### PROBLEM:
Everything in the data must be repeated exactly, apart from the pictures, which are left out.

### MATERIAL FOR THIS EXERCISE:

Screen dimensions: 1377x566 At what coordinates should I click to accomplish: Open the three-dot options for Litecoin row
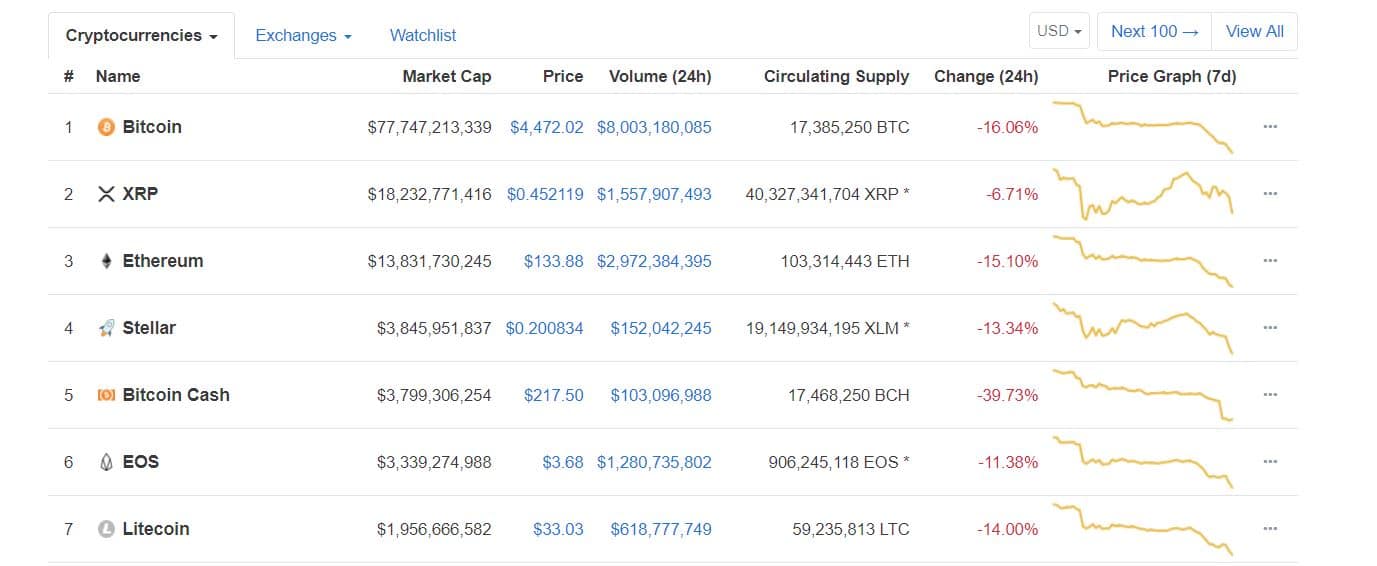[1270, 529]
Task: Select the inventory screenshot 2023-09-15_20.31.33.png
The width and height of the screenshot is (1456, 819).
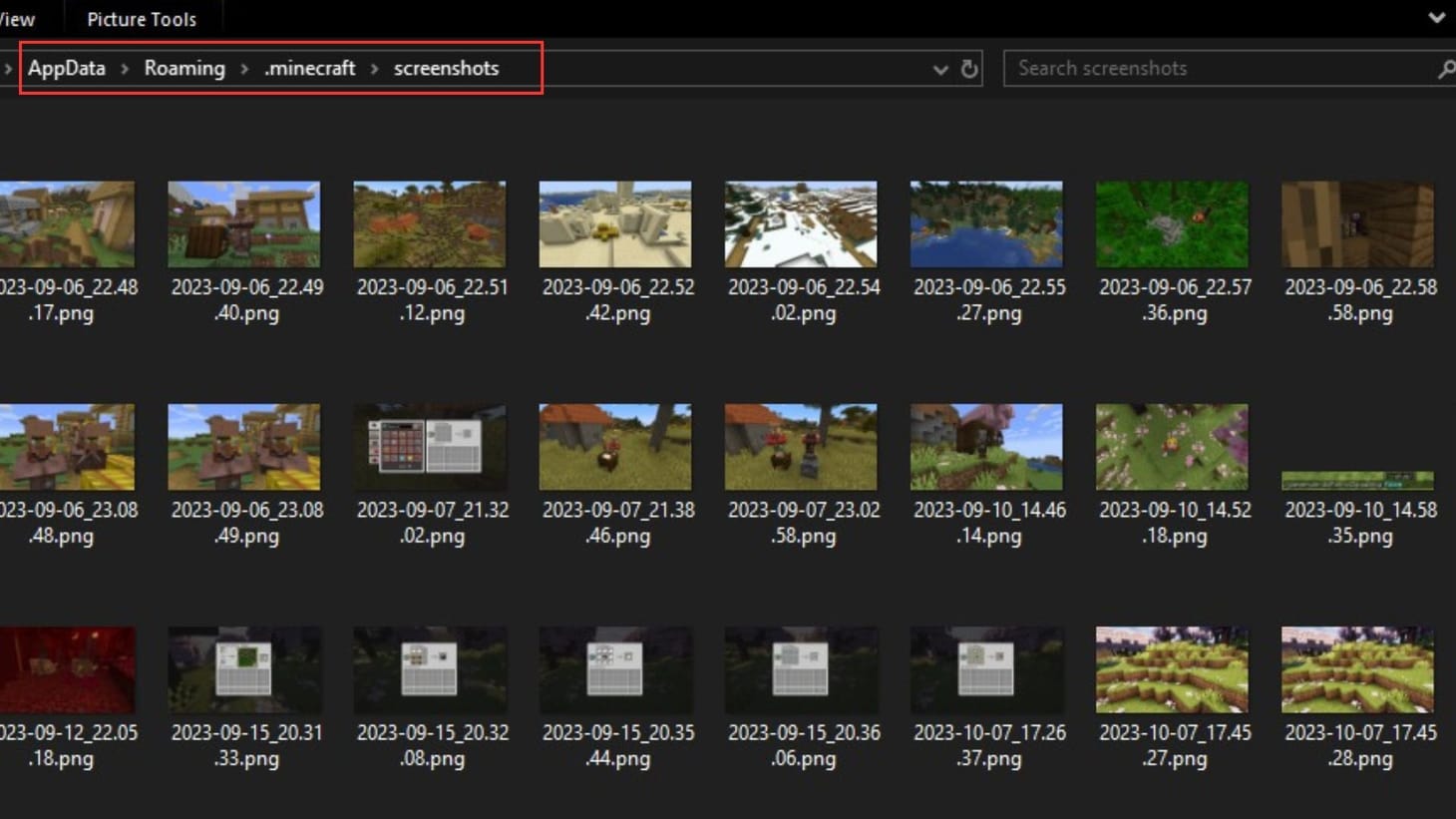Action: (x=244, y=668)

### WRITTEN RESPONSE:
Screen dimensions: 1377x566 At what coordinates should I click to accomplish: Open the three-dot options for Litecoin row
[1270, 529]
Task: Select the inventory screenshot 2023-09-15_20.31.33.png
The width and height of the screenshot is (1456, 819).
Action: (x=244, y=668)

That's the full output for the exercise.